= Emeafa Hardcastle =

Ghanaian lawyer

Victoria Emeafa Hardcastle is a Ghanaian lawyer, energy expert and legal practitioner. In January 2025, John Mahama appointed her as acting chief executive officer of the Petroleum Commission.

== Education ==
Hardcastle had her BA in law and sociology from the University of Ghana, Legon. She further had her LLM in banking and finance from the London School of Economics and Political Science as a Chevening scholar. She also had her BL from the Ghana School of Law.

== Career ==
Hardcastle is a member of the Ghana Bar Association. She was admitted into the Ghana Bar in 1995. She is a senior partner at LithurBrew & Company. She worked with the Petroleum Commission of Ghana from 2011 to 2017. She also participated in the International Lawyers for Africa program at the UK-based law firm Hogan Lovells.
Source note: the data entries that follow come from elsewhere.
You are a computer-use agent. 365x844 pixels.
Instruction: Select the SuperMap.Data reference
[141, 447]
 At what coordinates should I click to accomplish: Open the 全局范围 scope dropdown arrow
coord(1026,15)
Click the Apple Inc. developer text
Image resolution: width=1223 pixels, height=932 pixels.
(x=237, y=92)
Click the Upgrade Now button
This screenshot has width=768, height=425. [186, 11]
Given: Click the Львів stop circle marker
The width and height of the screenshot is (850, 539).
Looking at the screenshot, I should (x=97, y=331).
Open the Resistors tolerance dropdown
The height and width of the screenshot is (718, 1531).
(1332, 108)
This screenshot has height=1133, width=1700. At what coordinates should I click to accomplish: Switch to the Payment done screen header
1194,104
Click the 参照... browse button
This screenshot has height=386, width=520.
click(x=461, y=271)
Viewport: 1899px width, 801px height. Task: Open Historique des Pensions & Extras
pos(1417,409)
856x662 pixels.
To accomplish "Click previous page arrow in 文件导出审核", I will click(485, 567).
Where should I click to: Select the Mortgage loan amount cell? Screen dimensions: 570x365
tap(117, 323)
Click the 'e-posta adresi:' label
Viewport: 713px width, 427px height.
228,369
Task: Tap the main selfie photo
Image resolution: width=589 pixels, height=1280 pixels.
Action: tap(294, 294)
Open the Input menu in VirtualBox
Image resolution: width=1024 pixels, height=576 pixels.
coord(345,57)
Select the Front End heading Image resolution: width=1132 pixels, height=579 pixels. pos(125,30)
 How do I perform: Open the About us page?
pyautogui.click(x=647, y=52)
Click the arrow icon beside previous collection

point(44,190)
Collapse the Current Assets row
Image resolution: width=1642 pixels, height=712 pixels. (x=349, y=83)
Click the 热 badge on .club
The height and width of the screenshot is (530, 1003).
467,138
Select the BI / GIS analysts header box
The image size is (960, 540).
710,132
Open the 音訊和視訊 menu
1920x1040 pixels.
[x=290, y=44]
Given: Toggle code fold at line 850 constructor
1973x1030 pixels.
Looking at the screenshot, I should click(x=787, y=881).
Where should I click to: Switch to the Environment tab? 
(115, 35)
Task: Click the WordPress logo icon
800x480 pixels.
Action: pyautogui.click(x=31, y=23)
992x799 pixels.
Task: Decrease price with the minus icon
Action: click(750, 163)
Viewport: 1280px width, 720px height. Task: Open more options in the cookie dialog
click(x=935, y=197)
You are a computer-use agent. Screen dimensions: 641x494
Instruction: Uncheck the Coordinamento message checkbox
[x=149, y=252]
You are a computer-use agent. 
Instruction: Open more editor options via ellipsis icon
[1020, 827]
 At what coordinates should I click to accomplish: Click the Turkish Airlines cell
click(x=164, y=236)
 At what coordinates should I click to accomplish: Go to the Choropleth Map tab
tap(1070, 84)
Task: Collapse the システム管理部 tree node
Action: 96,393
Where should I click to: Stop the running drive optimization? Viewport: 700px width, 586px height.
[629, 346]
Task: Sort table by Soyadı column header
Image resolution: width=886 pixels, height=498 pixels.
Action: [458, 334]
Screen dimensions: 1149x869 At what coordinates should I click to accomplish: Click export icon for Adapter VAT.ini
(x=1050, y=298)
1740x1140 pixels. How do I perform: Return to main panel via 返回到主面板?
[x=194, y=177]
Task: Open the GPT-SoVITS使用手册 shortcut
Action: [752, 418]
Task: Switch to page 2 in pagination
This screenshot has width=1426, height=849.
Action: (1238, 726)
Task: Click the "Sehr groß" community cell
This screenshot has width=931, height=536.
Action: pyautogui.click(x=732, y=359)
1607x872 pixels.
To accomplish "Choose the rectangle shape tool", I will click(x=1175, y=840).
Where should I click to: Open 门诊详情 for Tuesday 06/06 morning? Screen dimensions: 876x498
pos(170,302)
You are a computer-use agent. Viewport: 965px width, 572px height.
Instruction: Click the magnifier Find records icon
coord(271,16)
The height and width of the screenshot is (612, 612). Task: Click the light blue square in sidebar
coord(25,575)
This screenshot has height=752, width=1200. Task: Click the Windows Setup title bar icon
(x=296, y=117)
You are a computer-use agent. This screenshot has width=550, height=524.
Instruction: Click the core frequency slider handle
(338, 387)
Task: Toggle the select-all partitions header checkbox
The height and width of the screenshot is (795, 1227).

She has also worked at the Swiss embassy as a deputy head, Economic Section, Economic Trade attaché.

== Awards ==
Hardcastle received the F.K.A. Apaloo Prize for Company Law.

== Controversy ==
In January 2025 during the vetting process, Hardcastle had an altercation with Frank Annoh-Dompreh, who accused her of calling him "silly". It was alleged she confronted Annoh-Dompreh and said: "You are threatening me that you are taking me on because who are you? What do you mean by taking me on? You are a micro-minority. Doesn’t Afenyo-Markin himself use that phrase? I don’t have time for that. You think you can bully me here?" She later apologized to him.

The Minority caucus in the Parliament of Ghana condemned her conduct and called for action against her.

Haruna Iddrisu also condemned the incident and apologised on her behalf.